| Задание 1 |
Какую долю внешней торговли Северной Кореи, согласно тексту о северокорейской ядерной проблеме, контролирует КНР?

| Приведённый текст |
--------
Подобные разногласия означают, что создание единого фронта держав по северокорейскому вопросу невозможно. Решающую роль играет позиция Китая, который, как говорилось выше, при всем своем негативном отношении к северокорейскому ядерному проекту, стремится к сохранению статус-кво на полуострове. КНР контролирует около 90% внешней торговли Северной Кореи, так что эффективное осуществление международных санкций без Пекина невозможно в принципе. Китай не заинтересован в введении максимально жестких санкций, ибо результатом может стать серьезный экономический кризис и последующая внутриполитическая дестабилизация в соседней стране. Нестабильная Северная Корея, равно как и объединенная по германскому образцу, то есть оказавшаяся под фактической властью Сеула, крайне нежелательна для Китая, и реализации именно этих двух сценариев в Пекине хотят избежать. Именно с этим связаны и крайняя осторожность, с которой китайцы относятся к режиму международных санкций, и их склонность игнорировать, а временами и прямо саботировать этот режим.
США: приемлемых вариантов нет
Вот уже много лет официальной позицией Соединенных Штатов является требование полного, проверяемого и необратимого ядерного разоружения Северной Кореи (complete, verifiable and irreversible denuclearization). Эта формула повторяется с такой же монотонной регулярностью, с которой Пхеньян говорит о неприемлемости ядерного разоружения.
Такой подход понятен, но, увы, его трудно считать реалистичным. Это, кстати, понимают и американские официальные лица, которые в частных беседах признают, что требование денуклеаризации не может быть реализовано в обозримом будущем. Полуофициальным выражением этой позиции, которой придерживается едва ли не большинство американских специалистов, стало заявление Джеймса Клэппера о том, что попытки добиться ядерного разоружения КНДР являются «проигранным делом».
Для такого скептицизма есть основания. С точки зрения США, задача ядерного разоружения Пхеньяна может быть теоретически решена тремя способами, но на практике нет ни одного, который бы, с одной стороны, являлся политически приемлемым, а с другой – имел бы сколь-либо реальные шансы на успех.
Первый способ – переговоры, то есть попытка повторить сценарий, реализованный в свое время в Ливии, который до определенной степени применяется в Иране (надо, конечно, иметь в виду, что ни Иран, ни Ливия не имели ядерного оружия, а разговор шел о свертывании его разработки). В рамках этого сценария речь идет о том, что КНДР отказывается от ядерного оружия в обмен на серьезные экономические и политические уступки Соединенных Штатов. На практике, однако, крайне маловероятно, что Пхеньян пойдет на подобное соглашение. Северокорейская политическая элита, наученная горьким опытом международной жизни последних 20–30 лет, рассматривает отказ от ядерного арсенала как вариант коллективного политического самоубийства, и принять этот вариант не готова ни при каких обстоятельствах.
--------
| Предоставленные записи |
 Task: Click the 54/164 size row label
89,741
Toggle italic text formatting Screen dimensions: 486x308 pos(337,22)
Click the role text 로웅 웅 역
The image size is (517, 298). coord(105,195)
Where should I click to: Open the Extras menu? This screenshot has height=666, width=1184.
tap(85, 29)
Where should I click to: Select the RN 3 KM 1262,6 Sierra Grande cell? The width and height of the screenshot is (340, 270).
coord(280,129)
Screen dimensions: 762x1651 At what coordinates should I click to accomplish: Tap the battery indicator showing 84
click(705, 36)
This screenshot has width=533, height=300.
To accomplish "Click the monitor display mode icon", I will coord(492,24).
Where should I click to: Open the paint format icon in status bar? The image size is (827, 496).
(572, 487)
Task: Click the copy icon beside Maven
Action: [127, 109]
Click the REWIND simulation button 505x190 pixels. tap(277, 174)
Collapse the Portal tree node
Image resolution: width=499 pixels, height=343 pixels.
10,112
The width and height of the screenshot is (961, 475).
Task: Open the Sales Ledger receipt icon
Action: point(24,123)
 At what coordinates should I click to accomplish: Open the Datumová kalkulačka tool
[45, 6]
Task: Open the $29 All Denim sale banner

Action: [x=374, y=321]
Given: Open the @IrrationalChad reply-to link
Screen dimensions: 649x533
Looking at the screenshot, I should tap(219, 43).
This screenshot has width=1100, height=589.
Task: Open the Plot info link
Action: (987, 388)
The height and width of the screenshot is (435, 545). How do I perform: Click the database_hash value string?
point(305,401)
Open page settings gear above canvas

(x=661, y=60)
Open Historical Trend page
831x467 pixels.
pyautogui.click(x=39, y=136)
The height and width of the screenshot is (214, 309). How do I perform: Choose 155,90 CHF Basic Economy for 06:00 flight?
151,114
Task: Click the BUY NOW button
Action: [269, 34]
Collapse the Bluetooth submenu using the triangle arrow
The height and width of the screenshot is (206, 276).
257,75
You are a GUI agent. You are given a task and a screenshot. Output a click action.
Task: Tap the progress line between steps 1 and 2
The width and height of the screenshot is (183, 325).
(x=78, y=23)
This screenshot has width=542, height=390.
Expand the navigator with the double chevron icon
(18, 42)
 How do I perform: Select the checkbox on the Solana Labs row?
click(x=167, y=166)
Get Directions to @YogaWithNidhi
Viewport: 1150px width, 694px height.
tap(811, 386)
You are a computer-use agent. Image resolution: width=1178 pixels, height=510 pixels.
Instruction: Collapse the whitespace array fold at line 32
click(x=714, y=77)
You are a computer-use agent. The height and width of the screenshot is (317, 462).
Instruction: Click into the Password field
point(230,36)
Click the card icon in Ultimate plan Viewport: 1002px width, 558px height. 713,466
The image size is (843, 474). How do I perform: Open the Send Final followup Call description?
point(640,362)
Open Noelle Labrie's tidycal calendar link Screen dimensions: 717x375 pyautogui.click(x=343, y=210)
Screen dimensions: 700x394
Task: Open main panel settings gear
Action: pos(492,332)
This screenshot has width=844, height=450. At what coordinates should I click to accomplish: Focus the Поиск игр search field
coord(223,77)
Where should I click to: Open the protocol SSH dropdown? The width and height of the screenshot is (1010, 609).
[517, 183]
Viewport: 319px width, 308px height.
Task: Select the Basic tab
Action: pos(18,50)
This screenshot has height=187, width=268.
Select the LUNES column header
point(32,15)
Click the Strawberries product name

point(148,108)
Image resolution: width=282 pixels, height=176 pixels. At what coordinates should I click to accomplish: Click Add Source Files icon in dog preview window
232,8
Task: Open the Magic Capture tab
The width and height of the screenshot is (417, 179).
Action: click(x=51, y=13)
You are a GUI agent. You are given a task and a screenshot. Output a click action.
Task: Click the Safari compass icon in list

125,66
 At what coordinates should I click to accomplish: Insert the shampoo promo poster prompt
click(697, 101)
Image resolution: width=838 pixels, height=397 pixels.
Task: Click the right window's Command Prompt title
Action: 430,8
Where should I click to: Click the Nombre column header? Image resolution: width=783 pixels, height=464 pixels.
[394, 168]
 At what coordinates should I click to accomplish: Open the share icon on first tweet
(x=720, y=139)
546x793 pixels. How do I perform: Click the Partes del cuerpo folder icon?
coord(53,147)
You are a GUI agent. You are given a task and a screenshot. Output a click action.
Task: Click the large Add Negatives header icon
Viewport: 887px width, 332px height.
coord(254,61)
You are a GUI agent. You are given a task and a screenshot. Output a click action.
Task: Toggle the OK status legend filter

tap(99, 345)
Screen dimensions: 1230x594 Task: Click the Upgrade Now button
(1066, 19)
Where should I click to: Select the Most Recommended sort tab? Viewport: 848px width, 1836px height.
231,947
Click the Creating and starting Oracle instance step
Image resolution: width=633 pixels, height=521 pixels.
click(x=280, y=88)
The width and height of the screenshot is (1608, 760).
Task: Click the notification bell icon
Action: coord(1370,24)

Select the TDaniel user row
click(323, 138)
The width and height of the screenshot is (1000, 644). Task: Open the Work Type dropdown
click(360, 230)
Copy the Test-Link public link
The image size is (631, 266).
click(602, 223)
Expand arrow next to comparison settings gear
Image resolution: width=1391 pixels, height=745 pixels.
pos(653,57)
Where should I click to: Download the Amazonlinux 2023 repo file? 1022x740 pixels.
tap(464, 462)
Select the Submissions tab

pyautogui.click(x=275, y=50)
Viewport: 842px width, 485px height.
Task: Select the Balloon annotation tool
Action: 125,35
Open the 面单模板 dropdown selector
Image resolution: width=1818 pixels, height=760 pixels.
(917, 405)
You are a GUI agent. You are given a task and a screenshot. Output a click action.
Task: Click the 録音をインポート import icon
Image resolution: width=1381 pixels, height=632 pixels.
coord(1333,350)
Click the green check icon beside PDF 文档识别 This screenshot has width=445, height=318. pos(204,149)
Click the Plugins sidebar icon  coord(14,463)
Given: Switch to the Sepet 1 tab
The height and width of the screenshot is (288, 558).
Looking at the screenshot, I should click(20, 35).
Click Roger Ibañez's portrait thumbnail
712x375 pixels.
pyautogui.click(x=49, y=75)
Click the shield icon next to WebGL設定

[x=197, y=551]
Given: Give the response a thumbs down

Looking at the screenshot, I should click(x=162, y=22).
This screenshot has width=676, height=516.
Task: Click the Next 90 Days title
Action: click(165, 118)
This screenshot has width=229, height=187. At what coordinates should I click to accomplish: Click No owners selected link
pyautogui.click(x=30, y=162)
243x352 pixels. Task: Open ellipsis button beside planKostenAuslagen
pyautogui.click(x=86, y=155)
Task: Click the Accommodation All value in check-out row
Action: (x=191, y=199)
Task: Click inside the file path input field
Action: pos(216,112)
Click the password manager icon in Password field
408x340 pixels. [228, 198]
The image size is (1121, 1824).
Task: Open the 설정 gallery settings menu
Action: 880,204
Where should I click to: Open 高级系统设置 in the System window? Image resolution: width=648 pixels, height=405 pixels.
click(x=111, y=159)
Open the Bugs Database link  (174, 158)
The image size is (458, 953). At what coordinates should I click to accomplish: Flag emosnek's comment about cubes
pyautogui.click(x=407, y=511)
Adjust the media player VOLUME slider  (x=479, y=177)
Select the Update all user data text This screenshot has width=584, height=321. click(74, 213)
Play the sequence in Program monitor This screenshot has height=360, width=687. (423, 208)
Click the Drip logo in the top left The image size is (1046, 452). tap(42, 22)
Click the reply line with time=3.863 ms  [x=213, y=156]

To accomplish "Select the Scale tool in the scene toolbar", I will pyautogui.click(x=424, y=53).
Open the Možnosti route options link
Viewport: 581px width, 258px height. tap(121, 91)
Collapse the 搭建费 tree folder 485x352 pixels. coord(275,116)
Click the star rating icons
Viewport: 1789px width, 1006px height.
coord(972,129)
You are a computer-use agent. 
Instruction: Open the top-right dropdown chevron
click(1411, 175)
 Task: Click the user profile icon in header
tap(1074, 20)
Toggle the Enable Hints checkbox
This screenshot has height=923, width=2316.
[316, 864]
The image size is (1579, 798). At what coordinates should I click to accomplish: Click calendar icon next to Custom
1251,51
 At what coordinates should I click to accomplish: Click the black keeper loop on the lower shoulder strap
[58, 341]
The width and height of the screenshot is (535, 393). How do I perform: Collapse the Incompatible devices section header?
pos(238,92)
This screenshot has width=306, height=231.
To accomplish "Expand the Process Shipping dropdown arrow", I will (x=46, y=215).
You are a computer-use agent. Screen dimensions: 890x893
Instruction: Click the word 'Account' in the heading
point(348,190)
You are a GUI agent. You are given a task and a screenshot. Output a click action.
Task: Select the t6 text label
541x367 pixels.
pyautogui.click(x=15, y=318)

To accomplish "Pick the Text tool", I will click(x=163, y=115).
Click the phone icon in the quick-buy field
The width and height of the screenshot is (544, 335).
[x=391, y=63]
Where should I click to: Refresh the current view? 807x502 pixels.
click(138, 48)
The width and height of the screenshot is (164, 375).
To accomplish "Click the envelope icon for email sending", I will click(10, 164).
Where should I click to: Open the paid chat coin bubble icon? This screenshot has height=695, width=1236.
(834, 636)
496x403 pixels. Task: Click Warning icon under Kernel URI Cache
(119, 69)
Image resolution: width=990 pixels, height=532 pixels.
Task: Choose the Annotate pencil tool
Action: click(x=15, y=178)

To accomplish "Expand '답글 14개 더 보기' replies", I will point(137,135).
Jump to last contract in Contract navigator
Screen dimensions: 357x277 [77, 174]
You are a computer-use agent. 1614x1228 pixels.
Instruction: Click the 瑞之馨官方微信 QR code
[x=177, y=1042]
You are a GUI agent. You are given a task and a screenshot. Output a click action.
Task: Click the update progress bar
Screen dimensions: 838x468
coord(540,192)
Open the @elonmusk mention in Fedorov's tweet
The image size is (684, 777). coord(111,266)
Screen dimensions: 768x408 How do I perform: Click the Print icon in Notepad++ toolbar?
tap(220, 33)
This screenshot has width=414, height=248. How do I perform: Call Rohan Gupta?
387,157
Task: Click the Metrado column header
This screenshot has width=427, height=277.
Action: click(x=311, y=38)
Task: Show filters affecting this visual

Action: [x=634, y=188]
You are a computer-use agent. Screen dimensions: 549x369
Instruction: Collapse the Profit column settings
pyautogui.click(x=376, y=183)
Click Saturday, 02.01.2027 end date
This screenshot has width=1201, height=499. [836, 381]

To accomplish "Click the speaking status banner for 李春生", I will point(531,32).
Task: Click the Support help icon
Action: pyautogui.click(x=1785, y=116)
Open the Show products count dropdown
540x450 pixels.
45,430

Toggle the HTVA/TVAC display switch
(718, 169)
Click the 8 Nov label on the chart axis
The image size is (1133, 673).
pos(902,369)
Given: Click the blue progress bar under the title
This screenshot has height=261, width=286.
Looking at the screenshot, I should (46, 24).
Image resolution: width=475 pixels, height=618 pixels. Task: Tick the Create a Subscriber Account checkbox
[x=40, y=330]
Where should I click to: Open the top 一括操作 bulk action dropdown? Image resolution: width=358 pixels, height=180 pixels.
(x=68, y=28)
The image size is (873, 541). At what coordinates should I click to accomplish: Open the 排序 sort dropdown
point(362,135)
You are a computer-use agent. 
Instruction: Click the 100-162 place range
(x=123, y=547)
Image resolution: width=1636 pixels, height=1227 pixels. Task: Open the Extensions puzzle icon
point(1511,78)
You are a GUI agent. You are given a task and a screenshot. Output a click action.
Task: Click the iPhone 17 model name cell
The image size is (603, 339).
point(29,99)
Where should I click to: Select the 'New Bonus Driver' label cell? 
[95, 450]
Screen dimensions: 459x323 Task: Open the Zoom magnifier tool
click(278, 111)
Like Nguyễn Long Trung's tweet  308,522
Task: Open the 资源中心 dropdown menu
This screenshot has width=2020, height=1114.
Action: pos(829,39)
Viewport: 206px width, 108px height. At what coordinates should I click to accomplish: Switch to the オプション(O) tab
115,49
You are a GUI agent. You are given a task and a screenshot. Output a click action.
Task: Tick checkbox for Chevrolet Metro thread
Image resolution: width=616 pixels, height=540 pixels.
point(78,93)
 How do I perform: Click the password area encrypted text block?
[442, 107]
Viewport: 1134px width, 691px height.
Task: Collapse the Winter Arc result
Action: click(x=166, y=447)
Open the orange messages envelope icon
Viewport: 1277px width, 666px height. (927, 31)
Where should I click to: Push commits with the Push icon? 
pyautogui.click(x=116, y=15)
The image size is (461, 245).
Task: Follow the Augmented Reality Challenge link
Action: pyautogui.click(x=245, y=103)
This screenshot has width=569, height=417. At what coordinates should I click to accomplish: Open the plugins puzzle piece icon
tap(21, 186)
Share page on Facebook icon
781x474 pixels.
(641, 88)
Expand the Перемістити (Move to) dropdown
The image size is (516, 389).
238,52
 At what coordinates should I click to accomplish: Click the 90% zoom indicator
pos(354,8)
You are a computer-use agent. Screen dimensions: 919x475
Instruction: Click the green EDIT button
--------
| Задание 2 |
Посчитайте строки записей, в которых встречается слово «Collapse». В ответе укажите только число.

| Правильный ответ 1 |
Около 90%.

| Правильный ответ 2 |
7